● Extracted records

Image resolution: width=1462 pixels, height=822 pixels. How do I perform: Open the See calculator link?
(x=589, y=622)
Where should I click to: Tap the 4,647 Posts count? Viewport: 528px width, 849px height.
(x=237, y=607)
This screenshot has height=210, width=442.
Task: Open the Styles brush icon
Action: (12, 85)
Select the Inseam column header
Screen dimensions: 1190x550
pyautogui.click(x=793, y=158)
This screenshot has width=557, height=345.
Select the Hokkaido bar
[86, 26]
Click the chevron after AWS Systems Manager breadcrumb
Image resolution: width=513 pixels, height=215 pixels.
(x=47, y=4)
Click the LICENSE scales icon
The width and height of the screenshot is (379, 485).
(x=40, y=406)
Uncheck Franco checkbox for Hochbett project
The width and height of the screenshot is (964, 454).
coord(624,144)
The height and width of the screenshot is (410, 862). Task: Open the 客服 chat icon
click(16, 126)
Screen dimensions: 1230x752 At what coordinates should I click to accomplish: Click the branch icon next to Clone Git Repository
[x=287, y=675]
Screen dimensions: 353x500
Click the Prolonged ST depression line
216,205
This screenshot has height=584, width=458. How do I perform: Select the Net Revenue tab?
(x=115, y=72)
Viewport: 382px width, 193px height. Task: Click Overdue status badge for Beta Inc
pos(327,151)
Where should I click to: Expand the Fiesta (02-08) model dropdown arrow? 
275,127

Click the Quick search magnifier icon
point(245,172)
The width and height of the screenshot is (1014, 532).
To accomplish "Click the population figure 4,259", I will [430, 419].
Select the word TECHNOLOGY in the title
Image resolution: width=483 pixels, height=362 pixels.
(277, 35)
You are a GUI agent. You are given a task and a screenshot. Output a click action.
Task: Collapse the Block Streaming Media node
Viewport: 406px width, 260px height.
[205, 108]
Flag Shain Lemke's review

● What needs to be done
Send back all the records above word for word.

● Output of the exercise
Image resolution: width=1462 pixels, height=822 pixels. How do I perform: Open the See calculator link?
(x=589, y=622)
Where should I click to: Tap the 4,647 Posts count? Viewport: 528px width, 849px height.
(x=237, y=607)
This screenshot has height=210, width=442.
Task: Open the Styles brush icon
Action: (12, 85)
Select the Inseam column header
Screen dimensions: 1190x550
pyautogui.click(x=793, y=158)
This screenshot has width=557, height=345.
Select the Hokkaido bar
[86, 26]
Click the chevron after AWS Systems Manager breadcrumb
Image resolution: width=513 pixels, height=215 pixels.
(x=47, y=4)
Click the LICENSE scales icon
The width and height of the screenshot is (379, 485).
(x=40, y=406)
Uncheck Franco checkbox for Hochbett project
The width and height of the screenshot is (964, 454).
coord(624,144)
The height and width of the screenshot is (410, 862). Task: Open the 客服 chat icon
click(16, 126)
Screen dimensions: 1230x752 At what coordinates should I click to accomplish: Click the branch icon next to Clone Git Repository
[x=287, y=675]
Screen dimensions: 353x500
Click the Prolonged ST depression line
216,205
This screenshot has height=584, width=458. How do I perform: Select the Net Revenue tab?
(x=115, y=72)
Viewport: 382px width, 193px height. Task: Click Overdue status badge for Beta Inc
pos(327,151)
Where should I click to: Expand the Fiesta (02-08) model dropdown arrow? 
275,127

Click the Quick search magnifier icon
point(245,172)
The width and height of the screenshot is (1014, 532).
To accomplish "Click the population figure 4,259", I will [430, 419].
Select the word TECHNOLOGY in the title
Image resolution: width=483 pixels, height=362 pixels.
(277, 35)
You are a GUI agent. You are given a task and a screenshot. Output a click action.
Task: Collapse the Block Streaming Media node
Viewport: 406px width, 260px height.
[205, 108]
Flag Shain Lemke's review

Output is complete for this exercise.